*** Data extracts

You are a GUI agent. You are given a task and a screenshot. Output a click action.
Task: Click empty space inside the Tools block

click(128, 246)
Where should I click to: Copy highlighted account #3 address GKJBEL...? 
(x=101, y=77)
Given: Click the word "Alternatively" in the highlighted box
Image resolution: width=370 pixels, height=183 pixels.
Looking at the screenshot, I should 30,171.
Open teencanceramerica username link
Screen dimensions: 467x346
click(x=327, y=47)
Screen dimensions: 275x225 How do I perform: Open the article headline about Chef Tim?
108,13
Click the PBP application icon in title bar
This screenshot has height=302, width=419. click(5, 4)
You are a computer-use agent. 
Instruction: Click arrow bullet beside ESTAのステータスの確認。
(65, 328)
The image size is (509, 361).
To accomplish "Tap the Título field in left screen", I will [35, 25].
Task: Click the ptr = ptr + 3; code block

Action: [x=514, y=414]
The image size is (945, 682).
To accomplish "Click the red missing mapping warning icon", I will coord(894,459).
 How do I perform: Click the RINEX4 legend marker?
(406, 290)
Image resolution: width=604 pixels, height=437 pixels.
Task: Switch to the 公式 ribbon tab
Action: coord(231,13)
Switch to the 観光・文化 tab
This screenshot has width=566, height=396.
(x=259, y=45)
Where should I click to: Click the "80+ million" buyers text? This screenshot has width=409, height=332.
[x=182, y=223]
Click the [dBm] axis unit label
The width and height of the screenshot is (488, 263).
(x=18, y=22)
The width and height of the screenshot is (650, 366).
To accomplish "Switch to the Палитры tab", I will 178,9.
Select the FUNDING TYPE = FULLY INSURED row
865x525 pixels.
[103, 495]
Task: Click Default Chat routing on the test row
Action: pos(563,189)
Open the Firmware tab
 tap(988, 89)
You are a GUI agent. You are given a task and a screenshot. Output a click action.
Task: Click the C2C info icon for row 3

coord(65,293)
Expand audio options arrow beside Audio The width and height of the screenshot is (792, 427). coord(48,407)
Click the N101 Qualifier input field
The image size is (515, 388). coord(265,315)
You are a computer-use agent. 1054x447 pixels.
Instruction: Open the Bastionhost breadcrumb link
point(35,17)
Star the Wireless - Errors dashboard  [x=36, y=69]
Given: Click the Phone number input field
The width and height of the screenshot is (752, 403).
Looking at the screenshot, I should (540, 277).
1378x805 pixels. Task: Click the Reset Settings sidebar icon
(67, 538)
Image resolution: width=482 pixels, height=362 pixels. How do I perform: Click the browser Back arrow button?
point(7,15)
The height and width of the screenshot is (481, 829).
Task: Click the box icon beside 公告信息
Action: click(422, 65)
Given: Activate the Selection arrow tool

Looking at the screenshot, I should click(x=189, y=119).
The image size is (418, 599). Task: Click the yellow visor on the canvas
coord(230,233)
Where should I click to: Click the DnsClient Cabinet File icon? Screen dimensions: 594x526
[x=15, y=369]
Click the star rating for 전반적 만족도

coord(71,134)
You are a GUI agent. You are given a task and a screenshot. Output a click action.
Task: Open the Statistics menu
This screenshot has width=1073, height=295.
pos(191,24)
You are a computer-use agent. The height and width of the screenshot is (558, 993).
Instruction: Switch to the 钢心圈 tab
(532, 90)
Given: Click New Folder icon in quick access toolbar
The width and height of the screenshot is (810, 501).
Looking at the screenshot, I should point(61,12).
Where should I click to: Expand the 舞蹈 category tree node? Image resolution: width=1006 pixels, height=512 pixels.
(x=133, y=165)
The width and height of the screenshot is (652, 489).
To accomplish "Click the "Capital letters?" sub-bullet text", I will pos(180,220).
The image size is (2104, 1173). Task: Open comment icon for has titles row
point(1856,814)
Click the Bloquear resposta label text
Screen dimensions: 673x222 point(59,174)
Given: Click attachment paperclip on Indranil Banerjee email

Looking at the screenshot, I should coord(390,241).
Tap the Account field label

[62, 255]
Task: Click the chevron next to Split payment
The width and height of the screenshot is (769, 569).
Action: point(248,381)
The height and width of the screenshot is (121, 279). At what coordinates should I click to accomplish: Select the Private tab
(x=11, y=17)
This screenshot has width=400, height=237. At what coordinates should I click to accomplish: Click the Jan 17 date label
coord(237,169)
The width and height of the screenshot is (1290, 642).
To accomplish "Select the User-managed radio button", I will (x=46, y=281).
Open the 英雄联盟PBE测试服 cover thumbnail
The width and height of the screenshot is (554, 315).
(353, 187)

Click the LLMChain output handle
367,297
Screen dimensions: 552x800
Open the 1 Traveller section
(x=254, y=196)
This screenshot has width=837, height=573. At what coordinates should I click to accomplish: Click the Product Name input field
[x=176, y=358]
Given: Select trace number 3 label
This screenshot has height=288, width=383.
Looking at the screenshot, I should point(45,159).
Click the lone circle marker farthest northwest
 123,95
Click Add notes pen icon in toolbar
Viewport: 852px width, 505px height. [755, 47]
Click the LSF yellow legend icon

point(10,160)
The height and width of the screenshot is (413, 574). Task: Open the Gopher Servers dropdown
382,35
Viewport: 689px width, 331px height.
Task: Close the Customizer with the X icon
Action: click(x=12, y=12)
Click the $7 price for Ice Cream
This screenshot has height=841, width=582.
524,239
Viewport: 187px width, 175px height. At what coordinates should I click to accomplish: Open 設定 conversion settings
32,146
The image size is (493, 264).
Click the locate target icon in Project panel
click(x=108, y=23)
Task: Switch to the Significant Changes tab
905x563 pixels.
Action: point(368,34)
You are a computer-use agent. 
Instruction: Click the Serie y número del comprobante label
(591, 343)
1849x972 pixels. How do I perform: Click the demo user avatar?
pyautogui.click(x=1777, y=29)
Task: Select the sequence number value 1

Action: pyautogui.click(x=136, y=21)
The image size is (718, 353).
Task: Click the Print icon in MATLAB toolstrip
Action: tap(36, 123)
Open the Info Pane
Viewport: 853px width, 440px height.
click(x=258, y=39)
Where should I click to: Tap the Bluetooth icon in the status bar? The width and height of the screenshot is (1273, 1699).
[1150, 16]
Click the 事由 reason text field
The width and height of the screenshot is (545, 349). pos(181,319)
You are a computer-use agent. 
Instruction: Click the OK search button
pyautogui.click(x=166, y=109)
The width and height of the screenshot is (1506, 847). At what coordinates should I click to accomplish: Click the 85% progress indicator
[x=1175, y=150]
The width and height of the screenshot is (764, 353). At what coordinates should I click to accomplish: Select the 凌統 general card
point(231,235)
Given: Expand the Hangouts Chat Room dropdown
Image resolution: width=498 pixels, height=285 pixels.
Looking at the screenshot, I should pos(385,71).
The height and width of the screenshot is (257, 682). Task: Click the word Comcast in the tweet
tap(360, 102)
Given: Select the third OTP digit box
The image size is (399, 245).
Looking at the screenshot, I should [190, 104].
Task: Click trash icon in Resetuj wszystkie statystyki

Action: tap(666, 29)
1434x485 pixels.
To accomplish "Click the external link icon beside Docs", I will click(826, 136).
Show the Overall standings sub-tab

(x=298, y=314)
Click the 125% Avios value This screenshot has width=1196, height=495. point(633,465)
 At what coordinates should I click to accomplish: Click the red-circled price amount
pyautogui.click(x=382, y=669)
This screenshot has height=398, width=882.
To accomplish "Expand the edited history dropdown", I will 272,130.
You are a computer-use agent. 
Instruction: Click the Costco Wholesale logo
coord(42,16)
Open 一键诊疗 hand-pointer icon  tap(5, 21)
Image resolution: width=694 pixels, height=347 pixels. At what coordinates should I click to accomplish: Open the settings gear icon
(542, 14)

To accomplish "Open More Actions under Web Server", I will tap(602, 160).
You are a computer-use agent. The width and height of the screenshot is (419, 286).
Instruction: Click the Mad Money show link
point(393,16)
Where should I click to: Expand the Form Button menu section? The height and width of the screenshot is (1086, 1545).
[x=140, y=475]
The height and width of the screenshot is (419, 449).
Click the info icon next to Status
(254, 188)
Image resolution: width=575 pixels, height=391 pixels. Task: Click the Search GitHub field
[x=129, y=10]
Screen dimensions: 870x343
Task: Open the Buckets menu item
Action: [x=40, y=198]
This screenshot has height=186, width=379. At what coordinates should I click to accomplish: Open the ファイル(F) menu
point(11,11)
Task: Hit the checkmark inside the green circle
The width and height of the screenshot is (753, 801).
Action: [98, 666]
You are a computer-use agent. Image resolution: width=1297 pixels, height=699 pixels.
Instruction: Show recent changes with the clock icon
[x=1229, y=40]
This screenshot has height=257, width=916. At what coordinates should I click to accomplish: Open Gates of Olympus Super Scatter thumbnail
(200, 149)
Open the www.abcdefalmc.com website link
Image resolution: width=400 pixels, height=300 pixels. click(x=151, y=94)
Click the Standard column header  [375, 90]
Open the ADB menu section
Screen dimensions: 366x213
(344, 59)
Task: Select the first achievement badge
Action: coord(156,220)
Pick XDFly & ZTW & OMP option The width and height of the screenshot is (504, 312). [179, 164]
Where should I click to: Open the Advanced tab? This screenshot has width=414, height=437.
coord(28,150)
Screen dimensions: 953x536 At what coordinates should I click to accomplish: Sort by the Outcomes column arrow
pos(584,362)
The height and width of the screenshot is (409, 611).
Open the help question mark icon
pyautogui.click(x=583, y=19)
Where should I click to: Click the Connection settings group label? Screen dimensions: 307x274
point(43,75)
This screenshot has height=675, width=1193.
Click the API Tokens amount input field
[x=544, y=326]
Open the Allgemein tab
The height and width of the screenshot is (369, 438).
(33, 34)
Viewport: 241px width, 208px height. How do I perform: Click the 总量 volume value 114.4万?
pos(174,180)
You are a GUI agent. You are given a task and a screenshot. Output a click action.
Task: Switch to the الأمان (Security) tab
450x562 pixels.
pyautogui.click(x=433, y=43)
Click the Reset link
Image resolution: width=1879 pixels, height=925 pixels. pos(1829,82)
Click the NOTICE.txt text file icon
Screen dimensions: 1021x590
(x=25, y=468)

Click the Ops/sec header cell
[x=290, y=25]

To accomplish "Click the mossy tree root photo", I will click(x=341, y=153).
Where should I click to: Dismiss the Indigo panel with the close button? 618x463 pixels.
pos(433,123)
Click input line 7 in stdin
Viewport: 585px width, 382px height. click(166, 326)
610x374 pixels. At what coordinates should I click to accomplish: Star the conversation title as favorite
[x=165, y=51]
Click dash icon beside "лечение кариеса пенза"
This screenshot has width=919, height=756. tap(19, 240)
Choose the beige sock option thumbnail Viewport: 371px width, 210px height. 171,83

******

→ **Work request**
What you return must be the lines above that run from the line with "How do I perform: Click the RINEX4" to the line with "Given: Click the Phone number input field", inclusive, each copied exactly.

→ **Finished task**
 How do I perform: Click the RINEX4 legend marker?
(406, 290)
Image resolution: width=604 pixels, height=437 pixels.
Task: Switch to the 公式 ribbon tab
Action: coord(231,13)
Switch to the 観光・文化 tab
This screenshot has width=566, height=396.
(x=259, y=45)
Where should I click to: Click the "80+ million" buyers text? This screenshot has width=409, height=332.
[x=182, y=223]
Click the [dBm] axis unit label
The width and height of the screenshot is (488, 263).
(x=18, y=22)
The width and height of the screenshot is (650, 366).
To accomplish "Switch to the Палитры tab", I will 178,9.
Select the FUNDING TYPE = FULLY INSURED row
865x525 pixels.
[103, 495]
Task: Click Default Chat routing on the test row
Action: pos(563,189)
Open the Firmware tab
 tap(988, 89)
You are a GUI agent. You are given a task and a screenshot. Output a click action.
Task: Click the C2C info icon for row 3

coord(65,293)
Expand audio options arrow beside Audio The width and height of the screenshot is (792, 427). coord(48,407)
Click the N101 Qualifier input field
The image size is (515, 388). coord(265,315)
You are a computer-use agent. 1054x447 pixels.
Instruction: Open the Bastionhost breadcrumb link
point(35,17)
Star the Wireless - Errors dashboard  [x=36, y=69]
Given: Click the Phone number input field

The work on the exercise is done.